Prezydent Nicolas Maduro nie zważa na kolejne klęski socjalistycznej polityki gospodarczej forsowanej przez jego administrację, kontynuując „reformy” poprzedniego prezydenta Hugo Chaveza. Pomimo porażki socjalistów w grudniowych wyborach parlamentarnych w Wenezueli, w polityce gospodarczej, na którą istotny wpływ wywiera ośrodek prezydencki, jak dotąd niewiele się zmieniło.
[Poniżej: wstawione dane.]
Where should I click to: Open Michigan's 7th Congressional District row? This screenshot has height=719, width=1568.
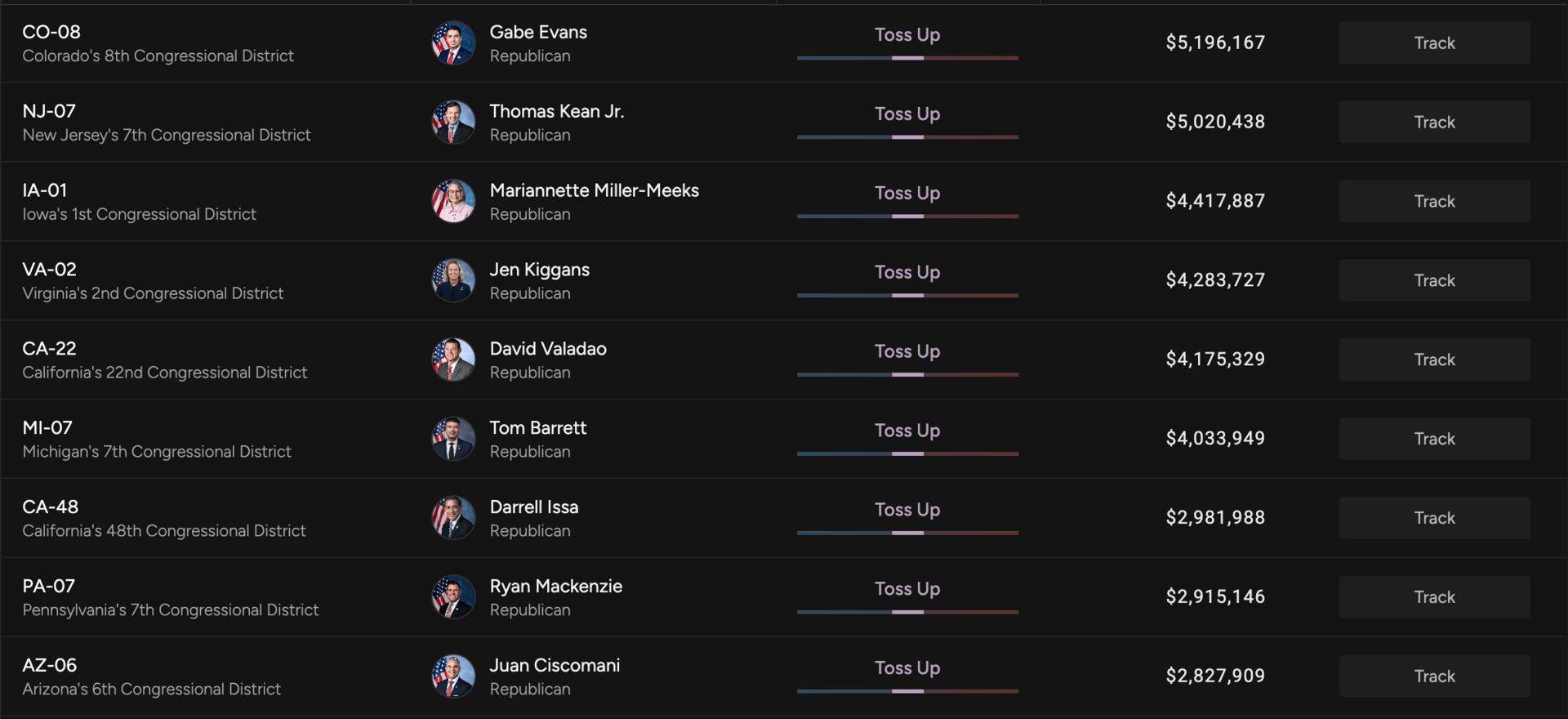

Jak podały tamtejsze media, Maduro wydał rozporządzenie podnoszące po raz piąty w ciągu roku minimalną pensję. Teraz ma ona wynieść… 54 złote.
Po wielkich marzeniach antykatolickich komunistycznych przywódców Wenezueli pozostały już tylko gruzy. Praktycznie w każdym miesiącu korespondenci informują o coraz bardziej absurdalnych problemach, z którymi muszą mierzyć się mieszkańcy tego kraju, jak np. brak papieru toaletowego w sklepach lub ubranek dla dzieci. Bezpośrednią przyczyną załamania ekonomicznego jest szalejąca inflacja, którą w styczniu 2017 r. ekonomiści szacują na 400-500 procent w ujęciu rocznym. Szacunki to już jedyna droga do określenia skali kryzysu, gdyż po ostatniej informacji – o inflacji za rok 2015 wynoszącej 185 procent – rząd zaprzestał informowania o wskaźnikach makroekonomicznych.
Wesprzyj nas już teraz!
Zaklinanie rzeczywistości trwa jednak w najlepsze – w noworocznym orędziu telewizyjnym prezydent Maduro stwierdził, iż „w czasach ekonomicznej wojny i ataków mafii na państwo… musimy zabezpieczyć dochody pracowników i zatrudnienie”. W związku z tym, uznał on, iż najlepszym rozwiązaniem będzie podniesienie płac minimalnych o 50 procent – do poziomu 40 683 wenezuelskich boliwarów. To kwota równowarta w oficjalnym państwowym kursie 60 amerykańskim dolarom, natomiast na czarnym rynku realnie wyceniania na 12 dolarów.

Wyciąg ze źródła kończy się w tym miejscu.